(Фрагмент текста):
::::::::

Публичная библиотека существует здесь с 1852 года и помещается в небольшом казенном доме, почти в середине города. Она занимает три комнаты: в одной из них стоит стол, на котором лежат последние номера периодических изданий, тут же на стенах висят географические карты… Составилась она из пожертвований со стороны некоторых лиц, в числе которых главным основателем был губернатор господин Волоцкой, потом она приращалась собственными средствами, выручаемыми от читающей публики, а также добровольными вкладами, так что уже в 1857 году в ней считалось до 1000 названий книг и выписывалось 17 русских, 6 французских и одно немецкое периодическое издание.
Такое учреждение, как Ставропольская публичная библиотека, редко встречается в наших губернских городах и стоит того, чтобы обратили на него внимание. Библиотекарь ее, молодой человек, ревностно преданный своему делу, г. Львов, дал мне возможность ознакомиться с отчетами библиотеки, а из них-то я извлекаю некоторые заметки, которые не лишены интереса и отчасти характеризуют здешнее общество со стороны стремлений его к просвещению. По правилам, изданным от библиотеки, каждое состоящее на службе в Ставрополе лицо как военного, так и гражданского ведомства, изъявившее желание пользоваться книгами из библиотеки, платит в пользу ее по одному проценту с рубля получаемого им жалования, частные лица платят в год 7 рублей, желающие пользоваться книгами на полгода платят 5 рублей, на три месяца 2 рубля 60 копеек, на месяц 95 копеек, на день 10 копеек. Библиотека открыта для чтения ежедневно, кроме воскресных и праздничных дней, от 8 до 12 часов утра и от 2 до 5 пополудни, на дом можно брать за раз не более двух томов, или же одного целого сочинения.
Взявши во внимание значительное число служащих в Ставрополе, можно бы полагать, что средства существования библиотеки довольно обеспечены: членов ее ежегодно считается до 300, посетителей, как видно из собственноручных расписок их в заведенной для этой цели книге, бывало ежегодно от 3000 до 5000. А между тем в приходе библиотеки, например, за 1856 год значилось всего 489 рублей 85 копеек, полученных за право чтения, что дает средним числом немного больше, чем по 1 рублю 50 копеек на каждого члена. Чем же объясняется такая незначительная цифра среднего платежа членов? А тем, что члены эти большей частью господа мелкие чиновники, получающие в год от 100 до 250 рублей, что же касается до так называемых губернских тузов, то редкий из них записывается в члены библиотеки, частных же подписчиков, вносящих по 7 рублей в год, бывает 5 человек и меньше. При таком положении этого дела библиотека за выручаемые ею деньги может только содержаться и выписывать одни периодические издания и не имела бы средств для выписки отдельно издаваемых сочинений, если бы ежегодно не поступало пожертвований в ее пользу от 200 до 400 рублей, в которых живейшее участие принимает основатель ее, г. Волоцкой.

::::::::

(Набор строк):
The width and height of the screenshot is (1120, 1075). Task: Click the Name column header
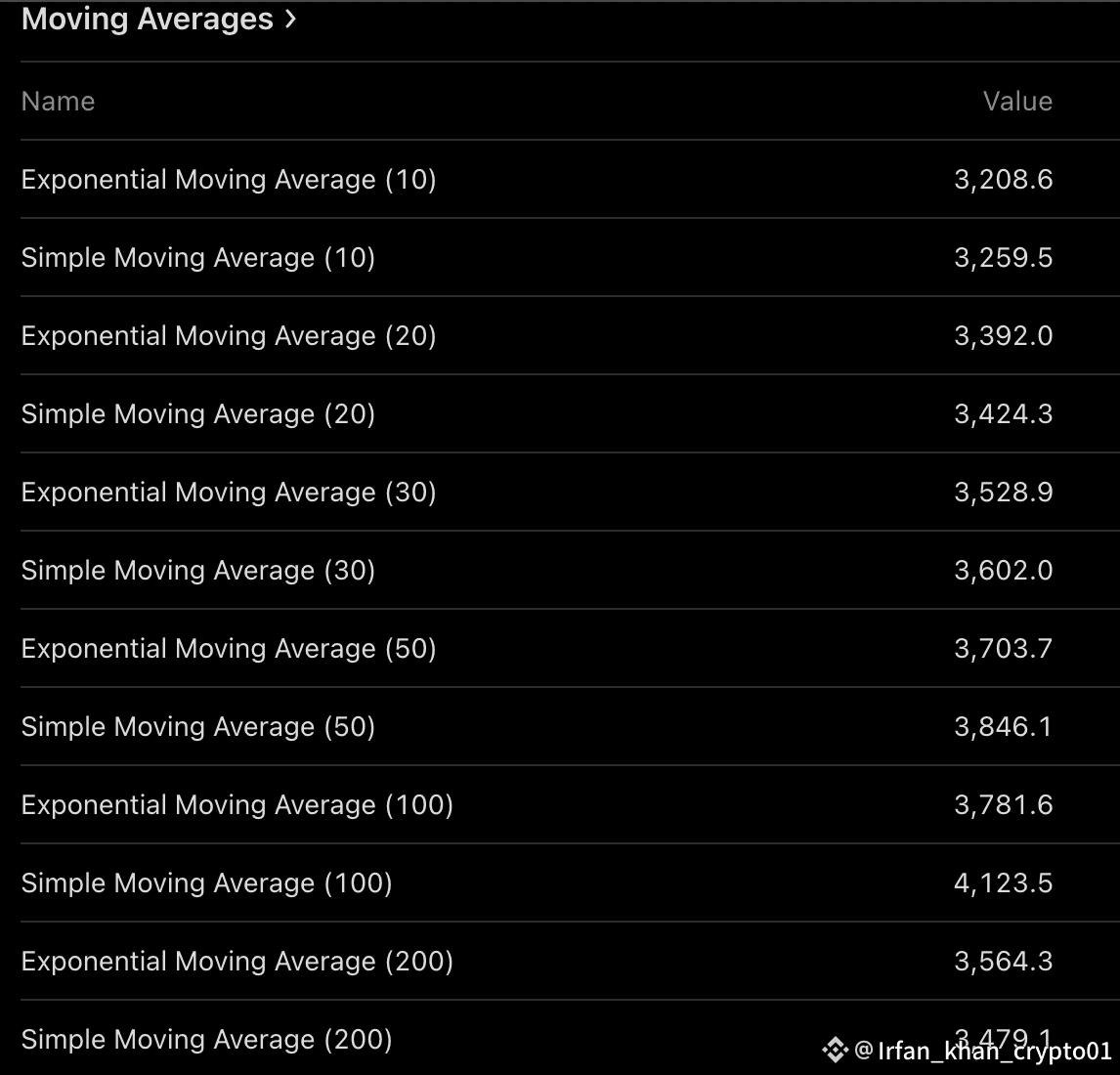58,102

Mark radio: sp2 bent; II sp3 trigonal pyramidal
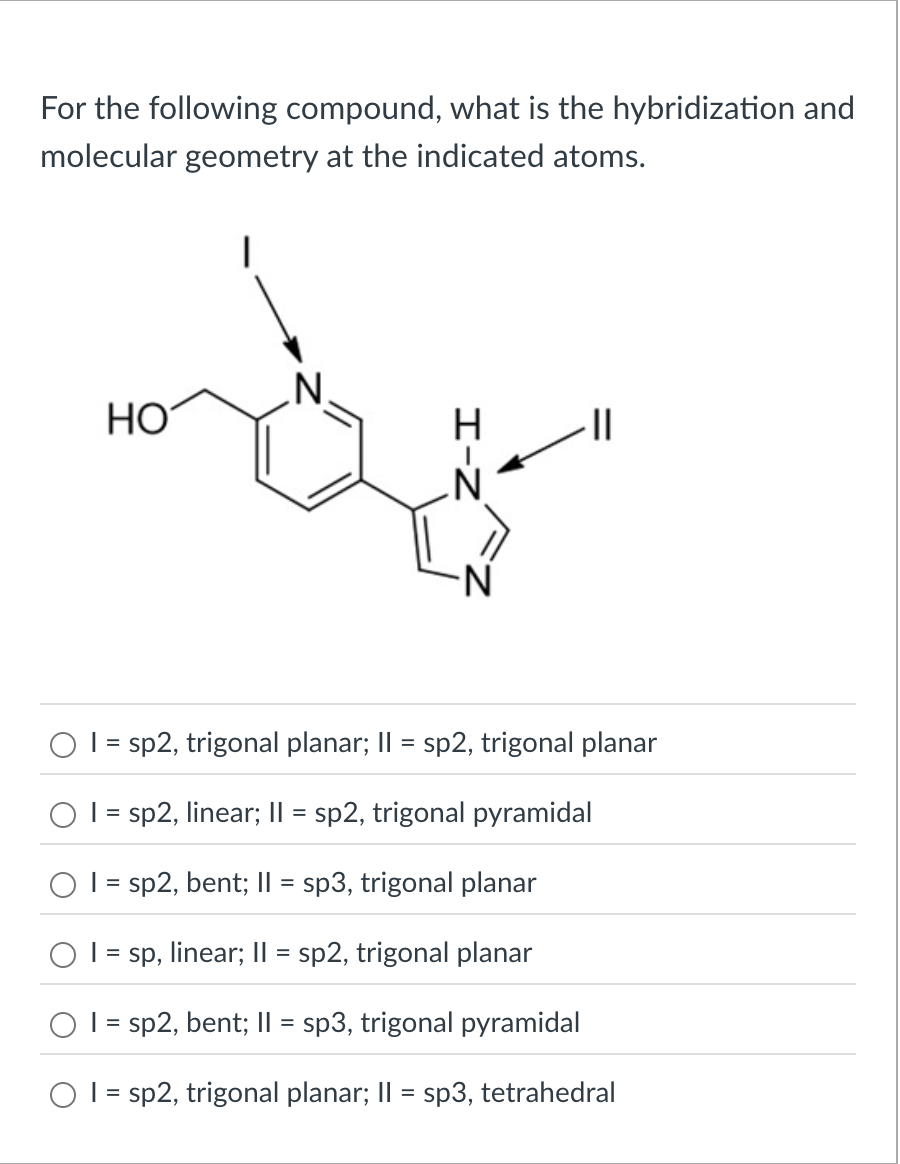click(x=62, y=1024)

::::::::

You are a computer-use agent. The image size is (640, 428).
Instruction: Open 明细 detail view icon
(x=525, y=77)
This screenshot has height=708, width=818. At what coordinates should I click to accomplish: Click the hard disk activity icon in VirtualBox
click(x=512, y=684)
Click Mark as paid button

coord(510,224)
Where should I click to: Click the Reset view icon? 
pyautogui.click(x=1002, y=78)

::::::::

(Задания):
1 > Переведите на английский язык следующее предложение из фрагмента: «Такое учреждение, как Ставропольская публичная библиотека, редко встречается в наших губернских городах и стоит того, чтобы обратили на него внимание».
2 > Перечислите все сроки пользования книгами, для которых во фрагменте указана плата в рублях или копейках, вместе с этой платой.
3 > Воспроизведите без изменений часть фрагмента: начните с тех слов, где стоит "Публичная библиотека существует", и остановитесь после "немецкое периодическое издание.".
Строки никак не связаны с фрагментом.

(Ответы к заданиям):
1 > An institution such as the Stavropol public library is rarely found in our provincial towns and deserves to have attention paid to it.

2 >
- год: 7 рублей
- полгода: 5 рублей
- три месяца: 2 рубля 60 копеек
- месяц: 95 копеек
- день: 10 копеек

3 >
Публичная библиотека существует здесь с 1852 года и помещается в небольшом казенном доме, почти в середине города. Она занимает три комнаты: в одной из них стоит стол, на котором лежат последние номера периодических изданий, тут же на стенах висят географические карты… Составилась она из пожертвований со стороны некоторых лиц, в числе которых главным основателем был губернатор господин Волоцкой, потом она приращалась собственными средствами, выручаемыми от читающей публики, а также добровольными вкладами, так что уже в 1857 году в ней считалось до 1000 названий книг и выписывалось 17 русских, 6 французских и одно немецкое периодическое издание.